AgentSkillsCN

rss-article-retriever

从本地 WeWe-RSS 服务中抓取文章,通过 Playwright 读取全文内容,清洗并输出结构化数据。当用户提出“获取 RSS 文章”“列出近期文章”“按关键词搜索文章”或“为视频脚本生成而提取文章内容”时,可调用此技能。

SKILL.md
--- frontmatter
name: "rss-article-retriever"
description: "Fetch articles from local WeWe-RSS service, read full content via Playwright, clean and output structured data. Use when user asks to get RSS articles, list recent articles, search articles by keyword, or retrieve article content for video script generation."

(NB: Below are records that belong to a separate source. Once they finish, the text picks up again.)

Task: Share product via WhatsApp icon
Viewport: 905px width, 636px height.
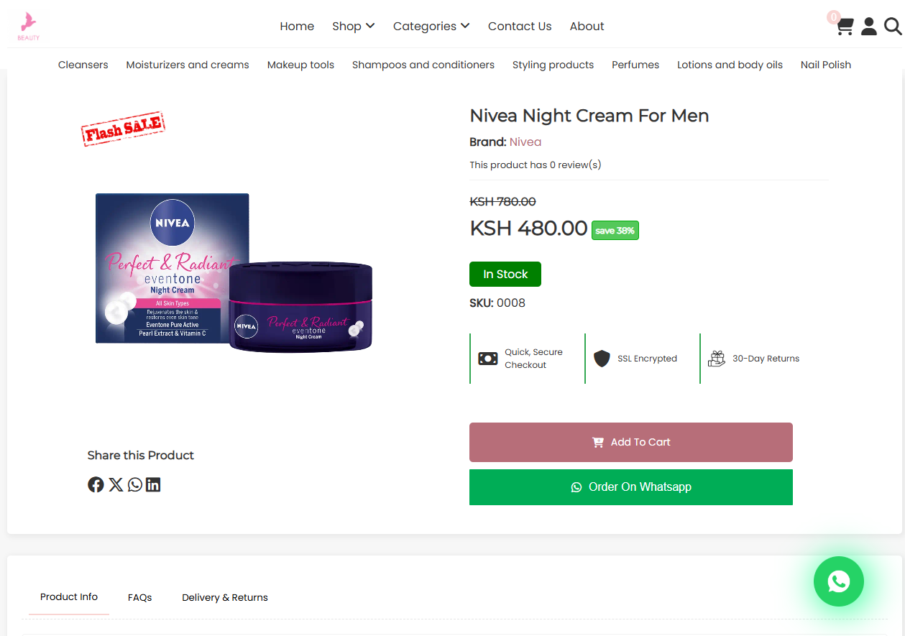Action: (135, 484)
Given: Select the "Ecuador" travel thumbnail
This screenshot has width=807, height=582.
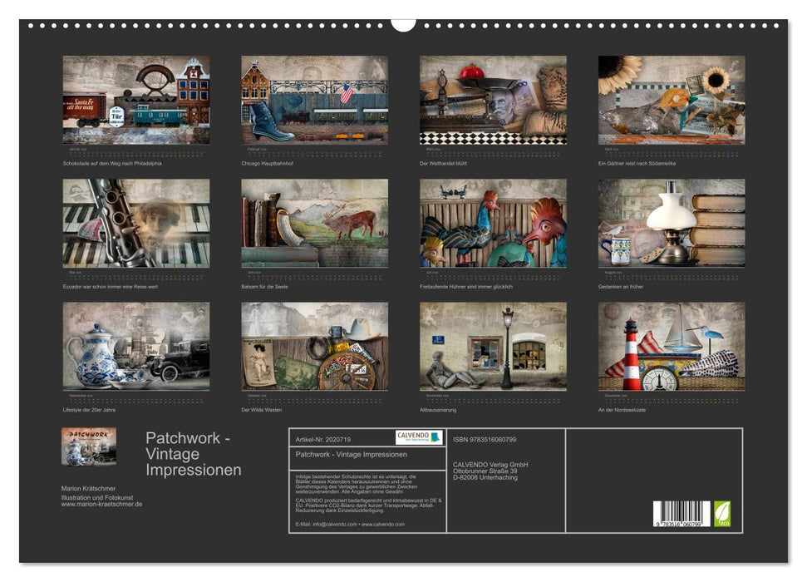Looking at the screenshot, I should 135,224.
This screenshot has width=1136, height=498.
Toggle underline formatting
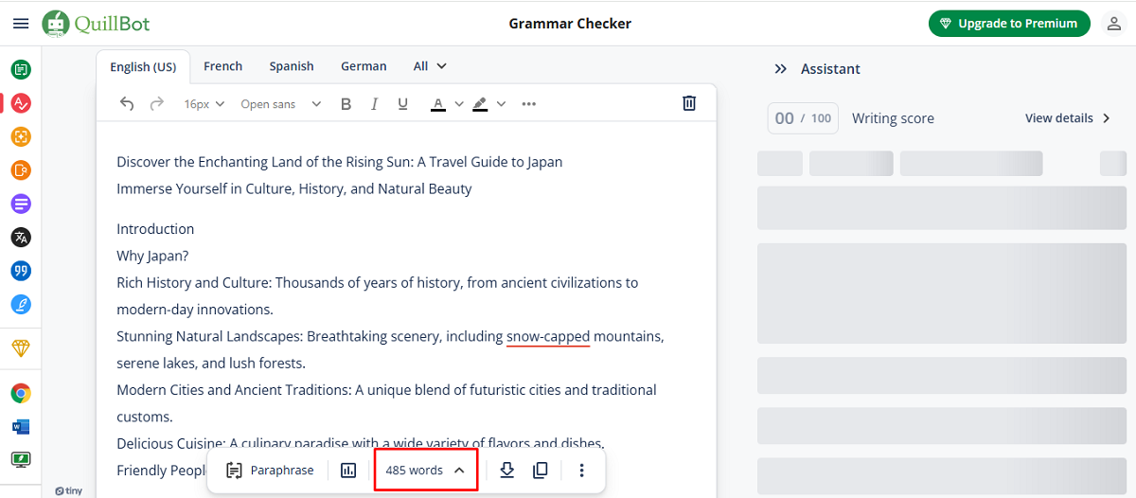[x=402, y=104]
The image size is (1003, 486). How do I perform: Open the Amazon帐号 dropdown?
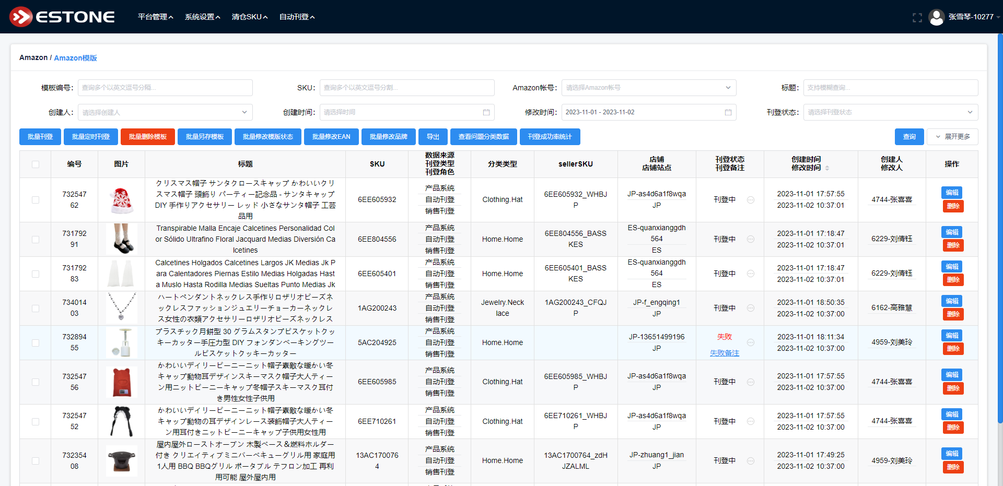648,88
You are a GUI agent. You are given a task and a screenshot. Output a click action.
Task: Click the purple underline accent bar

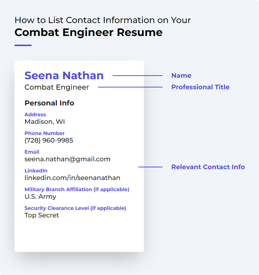point(23,45)
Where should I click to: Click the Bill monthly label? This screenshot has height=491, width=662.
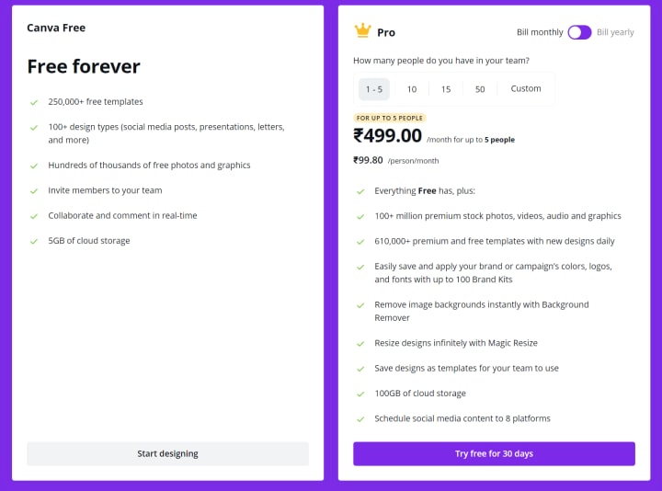click(540, 32)
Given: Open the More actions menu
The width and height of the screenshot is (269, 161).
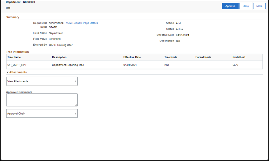Looking at the screenshot, I should pos(259,6).
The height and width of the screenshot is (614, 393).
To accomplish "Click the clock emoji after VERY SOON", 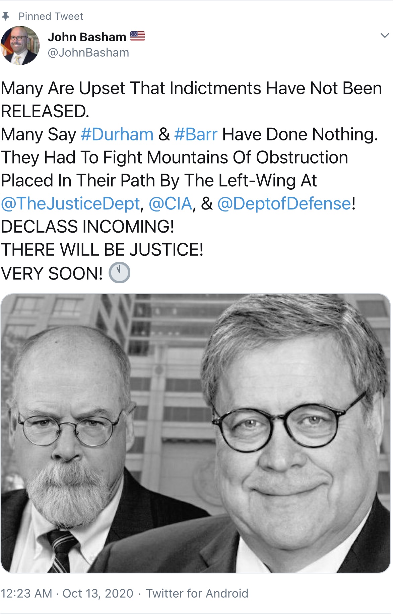I will (119, 273).
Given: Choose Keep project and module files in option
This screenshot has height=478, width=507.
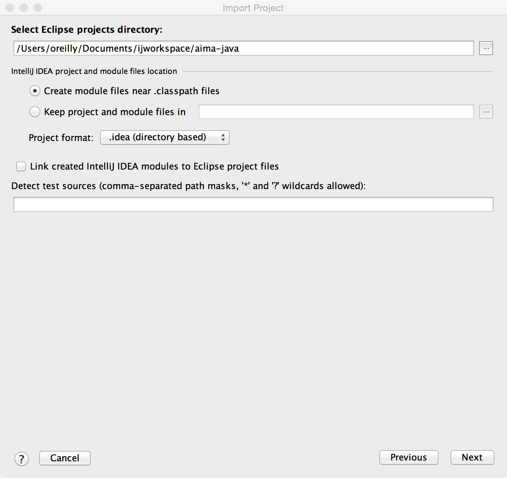Looking at the screenshot, I should click(35, 112).
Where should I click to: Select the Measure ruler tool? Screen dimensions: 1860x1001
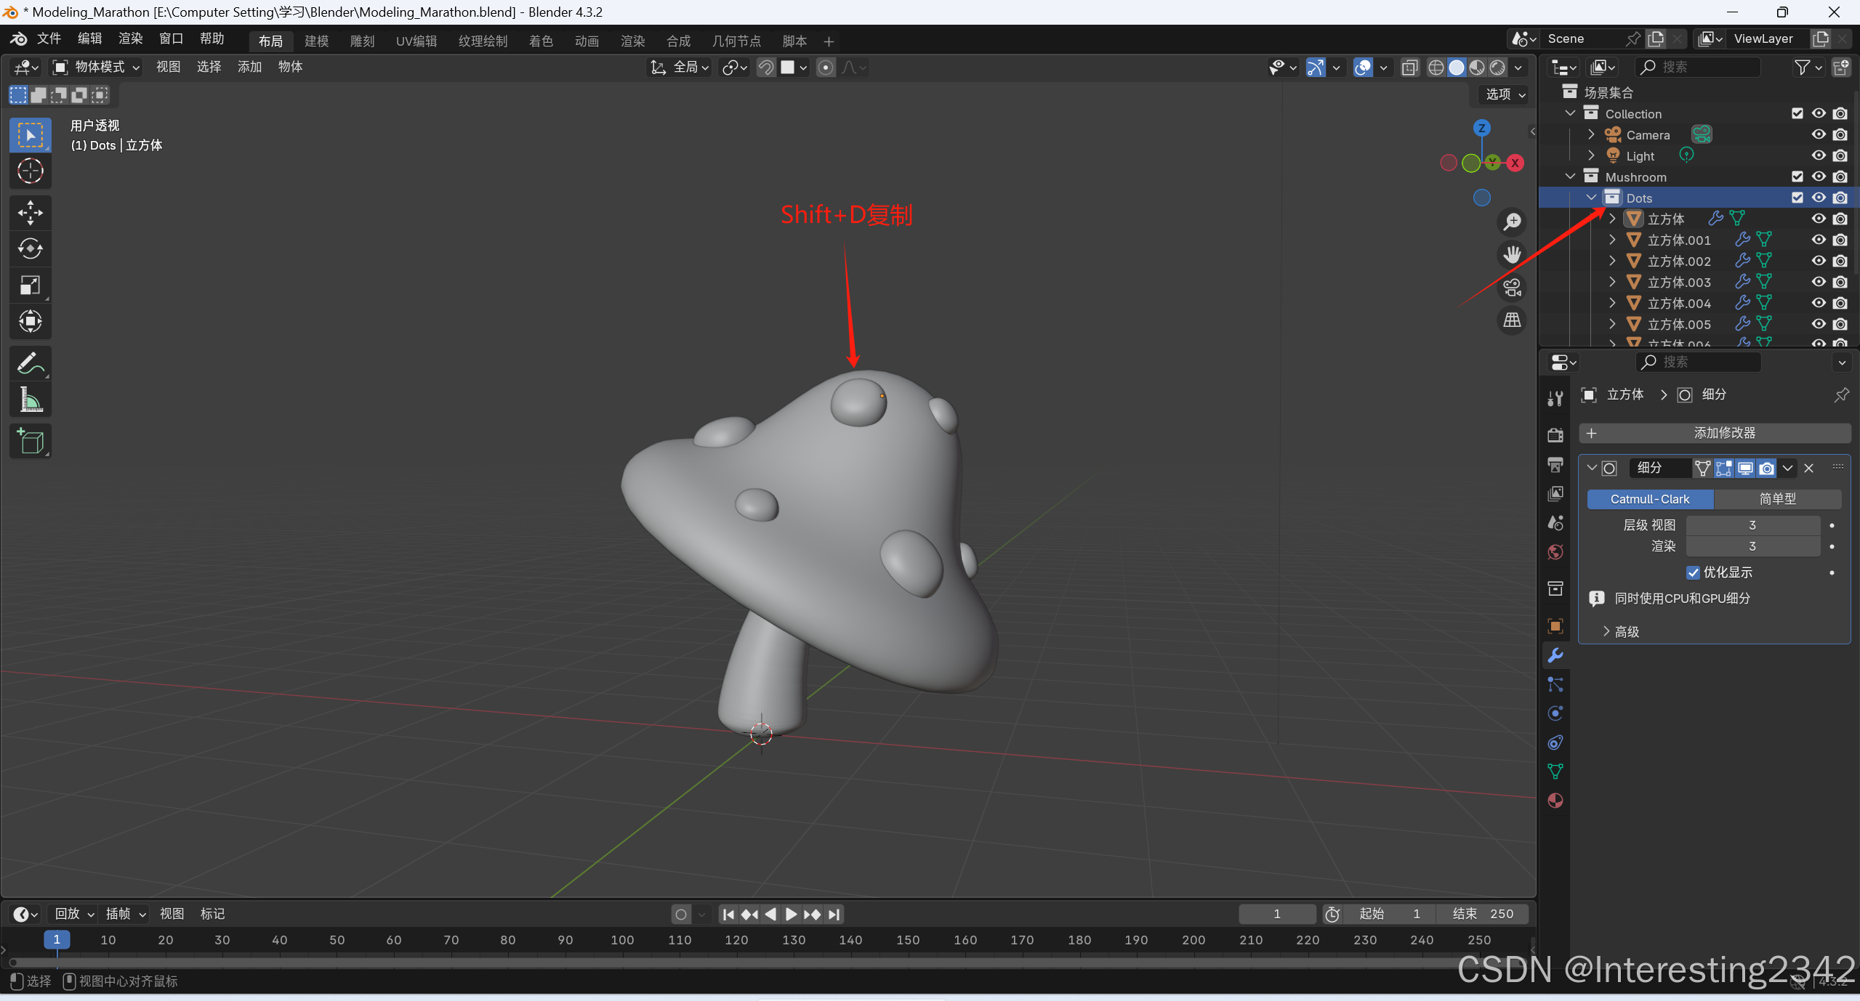[x=30, y=400]
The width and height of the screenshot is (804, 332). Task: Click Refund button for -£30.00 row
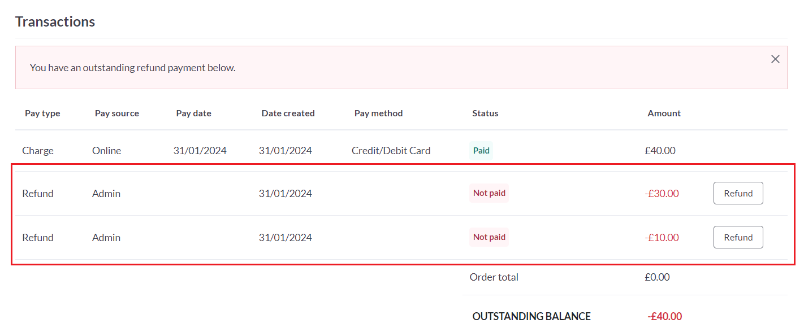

This skill retrieves articles from a local RSS service (WeWe-RSS) and outputs clean, structured content ready for downstream processing (e.g., video script generation).

Mandatory Execution Steps

Follow these steps EXACTLY when executing this skill:

Step 1: Determine Operation Mode

Analyze user input to determine mode:

  • list → Return article list without full content
  • search → Filter by keyword, return list
  • get → Fetch full article content (must use Playwright/curl method)

Step 2: Fetch from RSS API

Step 2: Fetch from RSS API

Use the provided python script to fetch RSS articles:

bash
python3 app/agentic/skills/rss-article-retriever/scripts/fetch_rss.py --limit {limit} --title_include "{keyword}"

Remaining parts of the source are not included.